__ACTIONS TO TAKE__.
**a.** Copy the passage from the text on captive portal detection, starting at "Sequence-wise the device" and ending at "on the net.".
**b.** Update the data listing lines starting at the first line of the listing and ending at the line containing "point(229,639)" by replacing "notifications" with "alerts", leaving all else unchanged, and give only those lines.

__TEXT TO READ__.
::::

# Captive Portal Detection

## Background

Wifi devices may face some interception of their connection to the
internet, it's very common for, eg, coffee shop wifi to present some
kind of login or other clickthrough before access to the Internet is
granted.  Devices may need to understand that they are in this
situation, and there are several different techniques for trying to
gague it.

Sequence-wise the device has been granted a DHCP lease and has been
configured with DNS, but the DNS may be wrongly resolving everything
to an address on the LAN or a portal on the net.

Whether there is a captive portal active should be a sticky state for a given
connection if there is not going to be any attempt to login or pass the landing
page, it only needs checking for after DHCP acquisition then.  If there will be
an attempt to satisfy the landing page, the test should be repeated after the
attempt.

## Detection schemes

The most popular detection scheme by numbers is Android's method,
which is to make an HTTP client GET to `http://connectivitycheck.android.com/generate_204`
and see if a 204 is coming back... if intercepted, typically there'll be a
3xx redirect to the portal, perhaps on https.  Or, it may reply on http with
a 200 and show the portal directly... either way it won't deliver a 204
like the real remote server does.

::::

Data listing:
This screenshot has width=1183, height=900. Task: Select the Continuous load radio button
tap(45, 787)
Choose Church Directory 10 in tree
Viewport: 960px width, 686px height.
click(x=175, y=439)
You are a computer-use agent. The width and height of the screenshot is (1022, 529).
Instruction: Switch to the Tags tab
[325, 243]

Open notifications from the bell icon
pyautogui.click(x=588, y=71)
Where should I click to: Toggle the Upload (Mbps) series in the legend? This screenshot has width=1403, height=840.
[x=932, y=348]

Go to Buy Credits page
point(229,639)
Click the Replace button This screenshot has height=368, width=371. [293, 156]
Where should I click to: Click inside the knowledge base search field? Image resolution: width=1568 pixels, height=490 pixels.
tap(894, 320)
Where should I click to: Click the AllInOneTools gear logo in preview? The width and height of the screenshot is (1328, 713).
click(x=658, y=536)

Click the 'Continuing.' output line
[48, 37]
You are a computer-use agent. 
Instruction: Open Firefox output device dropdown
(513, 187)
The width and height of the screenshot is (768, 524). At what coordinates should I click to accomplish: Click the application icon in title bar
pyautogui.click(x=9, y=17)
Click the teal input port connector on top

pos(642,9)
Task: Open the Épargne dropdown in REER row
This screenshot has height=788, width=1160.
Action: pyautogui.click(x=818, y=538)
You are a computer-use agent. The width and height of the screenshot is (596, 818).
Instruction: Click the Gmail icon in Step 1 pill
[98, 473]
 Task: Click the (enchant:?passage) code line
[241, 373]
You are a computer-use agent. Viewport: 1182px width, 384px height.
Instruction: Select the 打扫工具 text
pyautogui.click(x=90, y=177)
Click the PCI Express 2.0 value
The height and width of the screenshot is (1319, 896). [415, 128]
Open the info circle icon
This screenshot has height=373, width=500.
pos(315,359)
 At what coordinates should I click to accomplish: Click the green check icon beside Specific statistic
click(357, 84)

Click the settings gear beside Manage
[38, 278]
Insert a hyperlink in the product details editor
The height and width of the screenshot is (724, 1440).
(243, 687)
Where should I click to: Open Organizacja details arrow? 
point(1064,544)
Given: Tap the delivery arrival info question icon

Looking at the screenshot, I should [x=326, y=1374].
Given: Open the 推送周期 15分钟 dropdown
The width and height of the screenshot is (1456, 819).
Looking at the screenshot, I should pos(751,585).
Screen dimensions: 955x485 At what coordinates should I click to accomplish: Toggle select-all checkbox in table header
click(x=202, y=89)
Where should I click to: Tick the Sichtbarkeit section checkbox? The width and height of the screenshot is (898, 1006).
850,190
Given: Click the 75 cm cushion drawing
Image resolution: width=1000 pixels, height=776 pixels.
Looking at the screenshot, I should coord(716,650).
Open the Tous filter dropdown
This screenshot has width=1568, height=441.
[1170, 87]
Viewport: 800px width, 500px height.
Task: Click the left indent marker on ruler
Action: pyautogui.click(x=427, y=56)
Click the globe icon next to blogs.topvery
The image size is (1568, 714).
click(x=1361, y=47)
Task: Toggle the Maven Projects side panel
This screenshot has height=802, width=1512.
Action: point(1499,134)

::::

__SOLUTIONS IN ORDER__.
**a.**
Sequence-wise the device has been granted a DHCP lease and has been
configured with DNS, but the DNS may be wrongly resolving everything
to an address on the LAN or a portal on the net.

**b.**
This screenshot has width=1183, height=900. Task: Select the Continuous load radio button
tap(45, 787)
Choose Church Directory 10 in tree
Viewport: 960px width, 686px height.
click(x=175, y=439)
You are a computer-use agent. The width and height of the screenshot is (1022, 529).
Instruction: Switch to the Tags tab
[325, 243]

Open alerts from the bell icon
pyautogui.click(x=588, y=71)
Where should I click to: Toggle the Upload (Mbps) series in the legend? This screenshot has width=1403, height=840.
[x=932, y=348]

Go to Buy Credits page
point(229,639)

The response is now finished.